If your corporate environment can't deal with the reality that a logo is there to be memorable and fundamentally has nothing to do with functionality, is it even worth working there? It sounds like a very stifling environment that takes itself entirely too seriously.
- JasonFruit 3 years ago
  
  Have you worked in a corporate environment? Copulating turtles isn't the half of the "very stifling environment that takes itself entirely too seriously." But they have no choice. How long would it take for someone to run to HR complaining of a "hostile work environment" because of the turtles? If a company doesn't have "policies in place to prevent this sort of imagery", they will as soon as the turtles show up.
  
  klez 3 years ago
  
  I have, and I'm pretty sure a quarter of the corporate people I worked with wouldn't be able to point to me the Java logo in a lineup with other logos. Another quarter wouldn't know what a Java is. The rest wouldn't even know there's a thing that runs their programs. How would the logo of a single library in the myriad a company use be even brought to attention?
  I'm almost positive that if we dig in a modern project dependency tree deep enough we'll find at least a couple that have an inappropriate joke in the readme or in the documentation. So how would recutils be any different?
  
  klez 3 years ago
  
  As a side note, am I the only one who didn't notice the turtles until the FAQ made me double check?
- dahart 3 years ago
  
  > If your corporate environment can’t deal with the reality that a logo is there to be memorable and fundamentally has nothing to do with functionality
  Unfortunately, that argument is entirely straw man. Most corporate environments are absolutely fine with memorable non-functional logos. The issue is the narrative about gay turtle sex and perhaps the implied suggestion that the “rec” in recutils might stand for rectum.
  In my personal life, I’m comfortable discussing turtles and rectums and sex and homosexuality. But I don’t want to discuss those topics at work with my co-workers, and most corporate environments aren’t just avoiding them for fun because they’re a bunch of stiffs, they’re avoiding such topics because there is a history of them causing actual problems at work, often lead to hurt feelings and the sense that the environment is not welcoming to all, and as a result there are several ways they’re legally required to encourage employees to avoid discussing such topics, and legally required to take disciplinary action if someone complains that someone else made negative comments about gay turtles or sex.
  BTW this is all a side point to the fact that this photograph of turtles makes a terrible logo. It doesn’t work as a small icon or with reduced colors. It has no shape or symbolism. It’s unrelated to the product. It’s hard to see the detail even as a large full color image. The only thing that makes this logo memorable is the FAQ text, the story that it’s gay copulating turtles, which for all we know isn’t even true - turtles sometimes climb over each other, sometimes fight, and there’s no way to identify the sex of the turtles from this photo.
  
  dahart 3 years ago
  
  I really don’t know why this is getting downvoted like so, but in case it’s the “rec” comment, I am of course aware that rec stands for record, I meant to suggest the alternate meaning may be a pun. If this is lame or wrong or offensive for some other reason, I’m curious and open to feedback.
dorfsmay 3 years ago

I did not know about this, but I have used SQLite with bash scripts a lot do do ops tasks. I've given a few presentations about it, sysadmins and ops people are often surprised how easy it is to use.

ttymck 3 years ago

Glad to see so many folks sharing their use cases for recutils!

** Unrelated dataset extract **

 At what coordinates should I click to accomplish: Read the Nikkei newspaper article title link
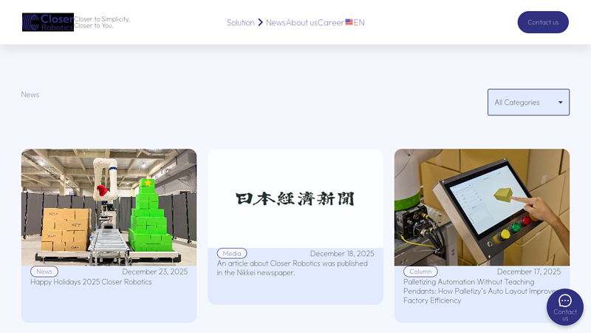pos(292,268)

I had started on a python implementation[0] as a fun project, but got discouraged because I assumed no one used recutils to solve real problems. Hopefully this is the kick I needed to continue filling out the implementation.

[0] https://github.com/tmkontra/python-recutils

em-bee 3 years ago

what is the advantage of this format over yaml, json or other structured data formats?

my preferred format for readable data is s-expressions.

more flexible than json, easier to write than yaml and easy to parse for a program. if you structure the data properly when writing it to the file, then it is easy to read too. yet it has the flexibility to losslessly map most programmable data structures.

akhmatova 3 years ago

What is the advantage of this format over yaml, json or other structured data formats?
This is a crucial question, actually - at a first glance, I would wager to answer:
"The Recutils format is not nearly as universal or flexible as YAML/JSON. It essentially supports just one data structure, analogous to a SQL table or a list of dicts. But for that use case (which is quite important) it does seem to a more suitable format, and provides additional features that those formats and their tooling do not."
markisus 3 years ago

There are built-in tools in rec for querying, joining / foreign keys, checking data integrity against a schema, and aggregation and reporting.
So the set of advantages over json/yaml are similar to SQL's advantages, except the database format is human readable and grepable.

dotancohen 3 years ago

This looks like a good format for versioning databases in Git. Previously I was storing SQL dumps, but for a small project this might be better. Testing to be done!

dorfsmay 3 years ago

Good point. I was wondering if it were a good idea to have human writeable records, but having text diffable dumps definitely is!

ungamedplayer 3 years ago

You can use this nicely from within emacs, its very usable.

rurban 3 years ago

Still no built-in index on the fly for larger numbers of records? linear search doesn't fly with >5.000 records, it's not even sorted on the fly for logarithmic search.

ttymck 3 years ago

Could you expand on what an "index on the fly" would look like? I imagine the engine could provision and maintain a separate index file, but the guarantees for keeping it in sync with the recfile would be tenuous. Interested in targeting something like this in my python implementation, since this is also my biggest concern with recutils.
- rurban 3 years ago
  
  on the fly is different to a cached index, just keep a hash table or b-tree in memory, with just offset values to the text. with range queries a tree would make sense, with lookups a hash table. the perl variant uses a hash.
  in some of my bigger text engines I prefer a serialized hash table (berkeley db) over real databases because it's 10x faster under 20.000 records. constant database overhead is huge
  
  rurban 3 years ago
  
  I've now looked at the code deeper, and whilst the records are only stored in a linked list, there is another mset (multiset) built on demand. So my concerns are void. Good architecture.

gglitch 3 years ago

I'd be thrilled if someone with production experience with both would compare/contrast Recutils with Prolog for a few use cases.

anthk 3 years ago

From GNU there's plotutils too as a GNU alternative to Gnuplot, but sadly is not as integrated with Emacs' calc.

Semiapies 3 years ago

Previous discussion:

https://news.ycombinator.com/item?id=15302035

aspyct 3 years ago

Aaaaaah thanks, I was looking for this a few days ago but couldn't find the name!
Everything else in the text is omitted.